U.S. Supreme Court finds that search was not unreasonable

Florida residents might be interested to learn about a recent U.S. Supreme Court ruling concerning the Fourth Amendment’s protection against unreasonable searches and seizures. On Dec. 15, the U.S. Supreme Court ruled that a police officer did not violate a driver’s Fourth Amendment rights by searching his vehicle following an unlawful traffic stop. The lone voice of dissent in the 8-1 vote was from Justice Sonia Sotomayor.

The incident that prompted the Supreme Court case took place in 2009. A man who was driving along a highway in North Carolina was pulled over because he had a broken taillight. After the driver was stopped, police conducted a search of his vehicle in which a bag of cocaine was found, resulting in drug charges. However, it was later determined that police had no right to stop the man in the first place because it is not illegal to have a broken taillight in North Carolina.

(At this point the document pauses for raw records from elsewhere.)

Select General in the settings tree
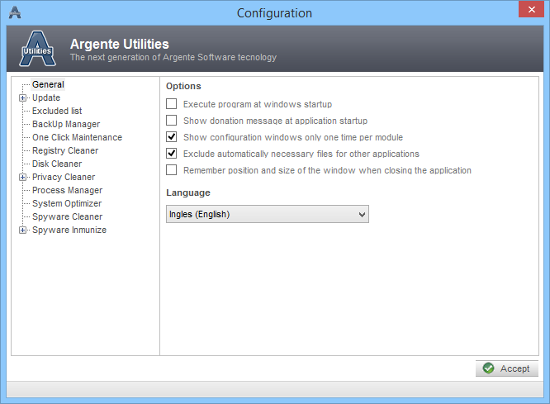550x404 pixels. tap(48, 84)
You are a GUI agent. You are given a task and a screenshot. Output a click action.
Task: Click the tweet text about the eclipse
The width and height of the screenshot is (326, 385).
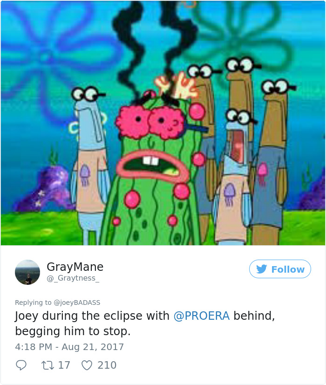(145, 323)
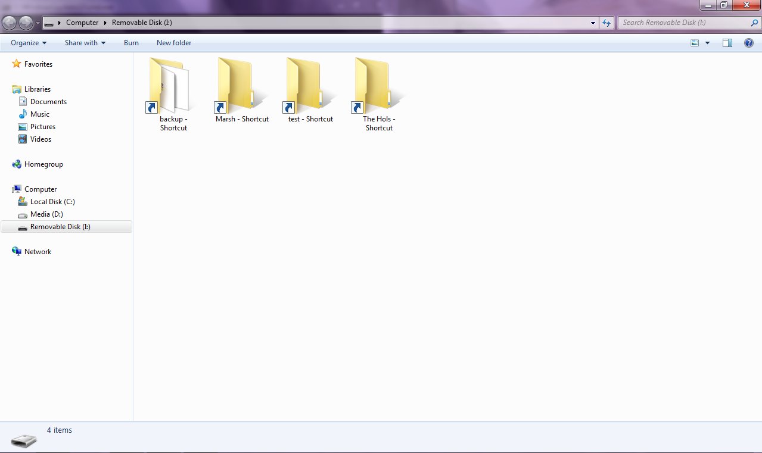The image size is (762, 453).
Task: Click the Burn toolbar button
Action: pos(131,42)
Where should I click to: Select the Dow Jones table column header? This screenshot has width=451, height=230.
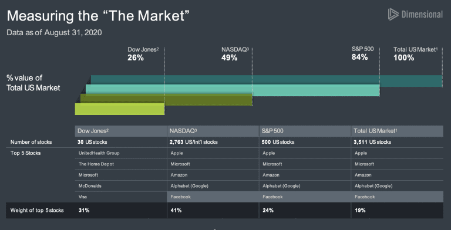coord(121,131)
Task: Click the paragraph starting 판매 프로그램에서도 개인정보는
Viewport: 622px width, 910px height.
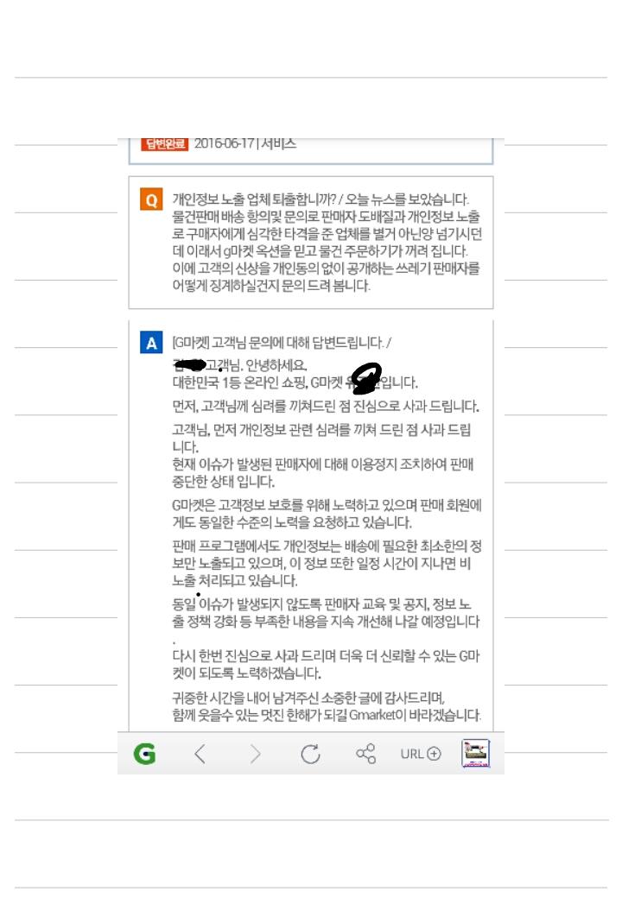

In his appeal, the North Carolina man had argued to the U.S. Supreme Court that police should not be allowed to claim ignorance of the law as a defense. Because the traffic stop was unlawful, he argued that the evidence that was seized from his vehicle could not be used against him. Chief Justice John Roberts contended that the police officer’s belief that a broken taillight was illegal may have been false, but it was not unreasonable.

Although the U.S. Supreme Court found that stopping a car for a broken taillight was not unreasonable, there are some traffic stops and searches that may be deemed as such. A criminal defense attorney may be able to help a defendant who has been searched unreasonably to dispute drug charges that they were handed as a result.